**SOURCE:**
04 March 2018

The Left Hand of Leonard


by R.T. Lawton


AHMM March/April 2018 cover
Con schemes have been going on since the serpent in the Garden of Eden sweet-talked Eve into taking a bite of the forbidden fruit.

"Come on, baby, just one bite. You know you want to. It'll make you smarter, prettier and it'll taste better than anything you've ever had." Or something like that. Choose your own words.

From that time forward,  according to the Bible, innocence was lost. Man, and woman, then came up with various ploys to manipulate other people into parting with their wealth, possessions or other coveted objects. In the last few years, you personally have likely been warned about many of the recent scams and probably even been approached by a scammer or three. But by now, you're too smart to fall for those types of ploys. Aren't you? Right, but all a scammer has to do is find your soft spot.

So, let's go back several centuries and see what was happening then. A religious fervor had swept all of Europe. The Crusades became the rage, with kings, knights, nobles, soldiers, monks, peasants and even young children hitting the road to the Middle East in an attempt to save the Holy Land for Christianity.

**WHAT IS ASKED:**
1. In the post on con schemes, what did the serpent in the Garden of Eden sweet-talk Eve into doing?
2. Rewrite the stretch of the con schemes post from "The Left Hand" through "your soft spot.", swapping "scammer" for "con artist".
3. Write the next part of the post on con schemes, picking up after its last sentence about the Crusades.

**STORED RECORDS:**
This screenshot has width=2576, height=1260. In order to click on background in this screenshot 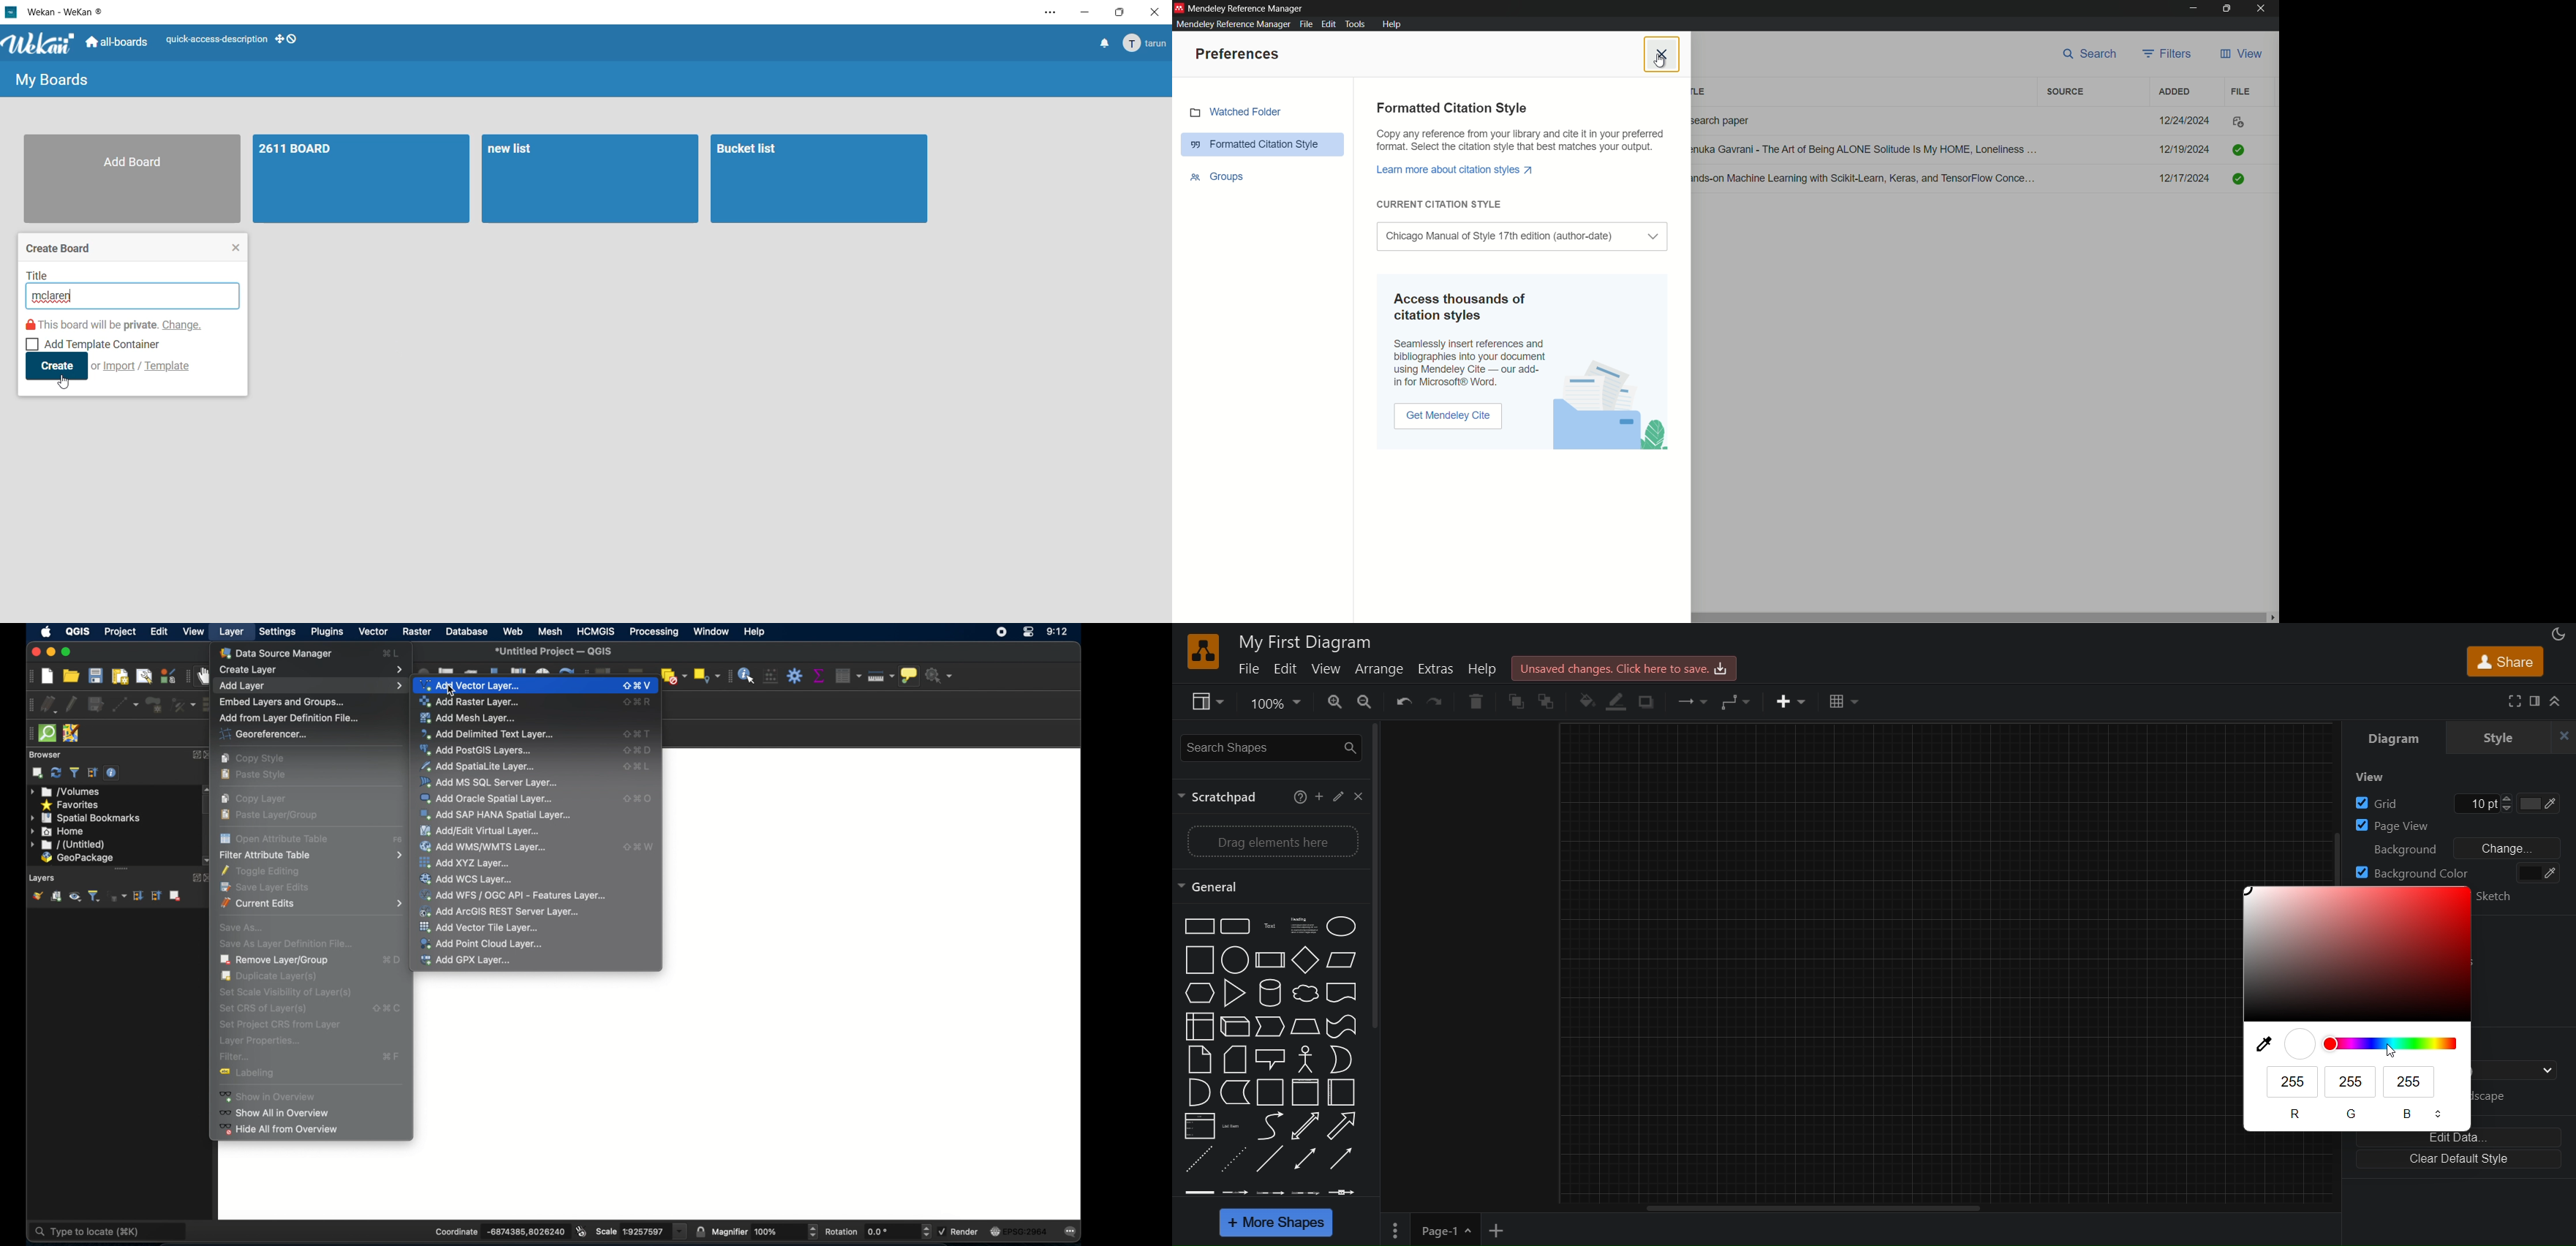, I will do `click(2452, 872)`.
==
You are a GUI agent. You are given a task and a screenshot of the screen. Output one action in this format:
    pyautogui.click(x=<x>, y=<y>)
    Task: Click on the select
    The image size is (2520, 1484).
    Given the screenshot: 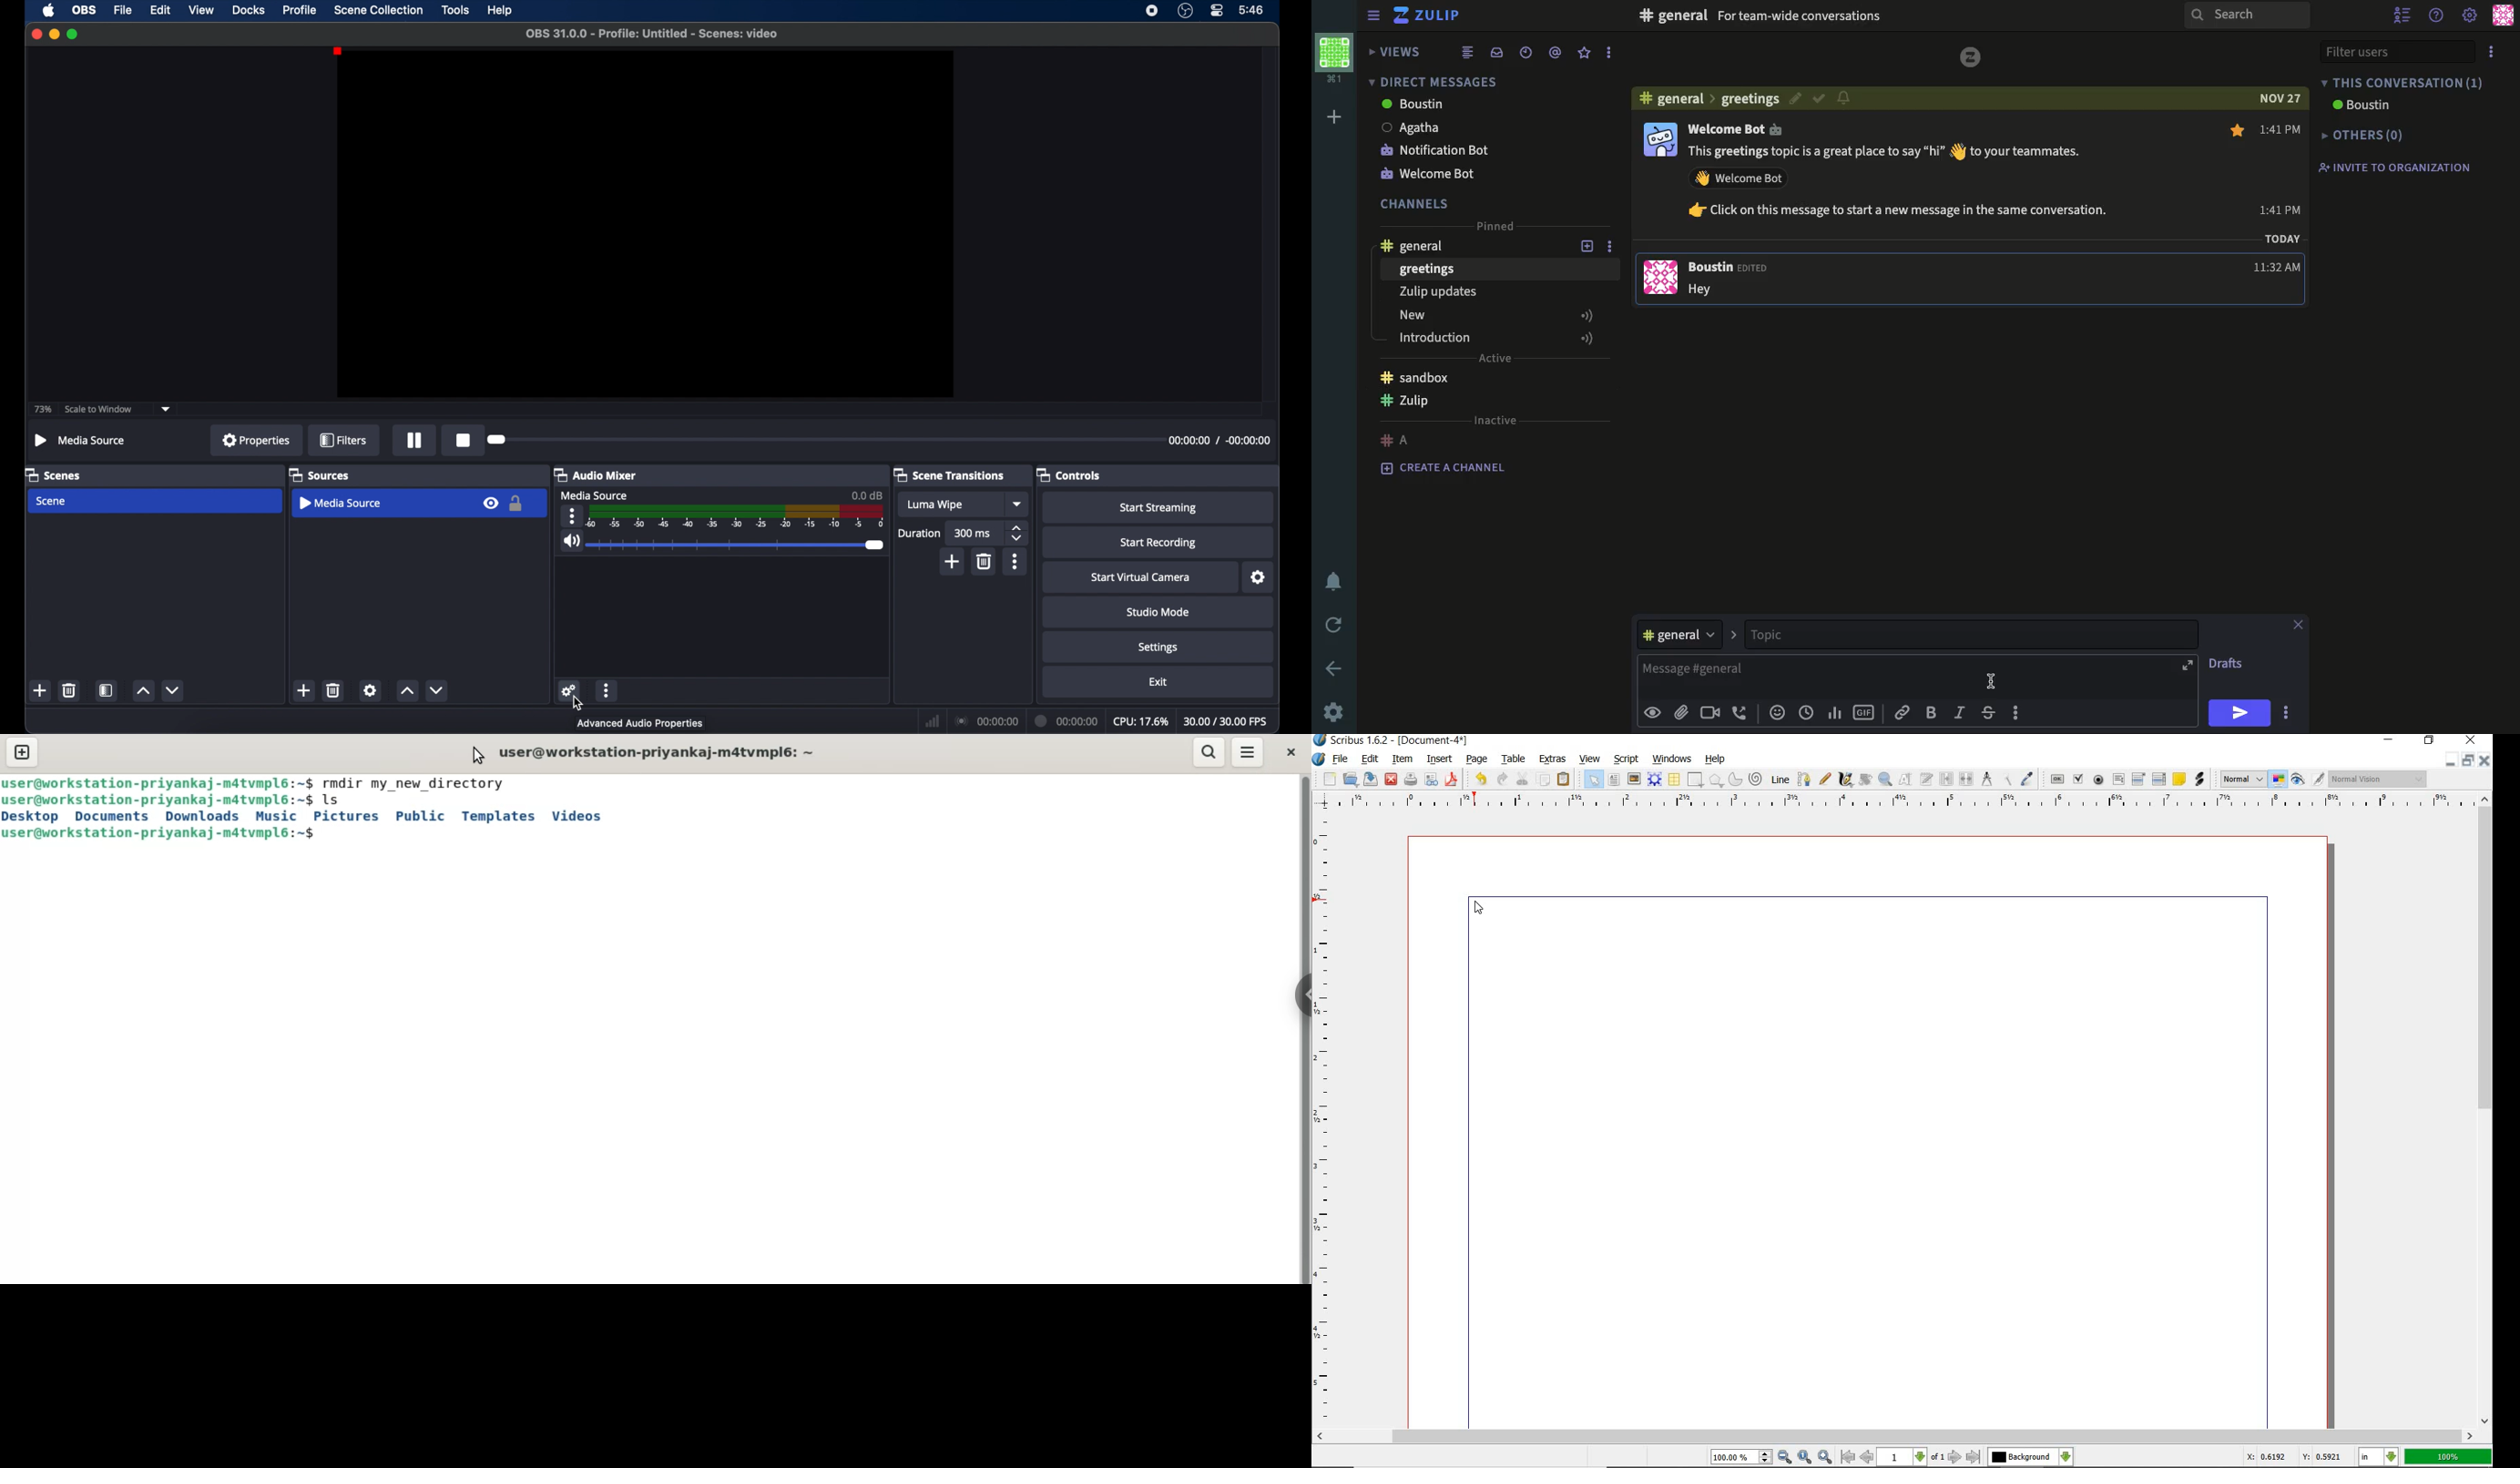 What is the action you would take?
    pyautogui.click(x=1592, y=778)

**RESPONSE LIST:**
1. Taking a bite of the forbidden fruit.

2.
The Left Hand of Leonard


by R.T. Lawton


AHMM March/April 2018 cover
Con schemes have been going on since the serpent in the Garden of Eden sweet-talked Eve into taking a bite of the forbidden fruit.

"Come on, baby, just one bite. You know you want to. It'll make you smarter, prettier and it'll taste better than anything you've ever had." Or something like that. Choose your own words.

From that time forward,  according to the Bible, innocence was lost. Man, and woman, then came up with various ploys to manipulate other people into parting with their wealth, possessions or other coveted objects. In the last few years, you personally have likely been warned about many of the recent scams and probably even been approached by a con artist or three. But by now, you're too smart to fall for those types of ploys. Aren't you? Right, but all a con artist has to do is find your soft spot.

3.
Over time, some of those pilgrims returned home with wondrous tales of strange sights in foreign lands. Many of these survivors had visited places referenced in the Bible, places that most stay-at-home people knew about only from worship services by their local religious leaders. Only now, with these returning pilgrims to speak first hand of what they'd seen, the places became real to the listener, no longer just place names in a book or a sermon. Along with these returned pilgrims came religious relics from the Holy Land. A bit of bones from some saint, a piece of wood from a coffin or cross, all alleged to have been from a particular person or place referenced in the Bible. Churches and monasteries began to purchase or otherwise acquire these holy relics. The fame of these religious organizations grew according to the status of the relics they had obtained. Competition grew fierce, to include the stealing of relics from their owners.

NOTE: King Louis IX of France himself purchased some of these relics from Baldwin the Second, then emperor of Constantinople, for the price of 130,000 livres. Actually, the money was paid to the Venetians who were holding the Passion Relics as collateral for cash they had loaned to Baldwin. In any case, King Louis received the relics at Paris in August 1239 where he first housed them in a building known as Sainte Chapelle (Holy Chapel). One of the items was alleged to be the Crown of Thorns (now lodged in Notre Dame Cathedral). In 1246, Louis added alleged fragments of the True Cross and the Holy Lance to his collection.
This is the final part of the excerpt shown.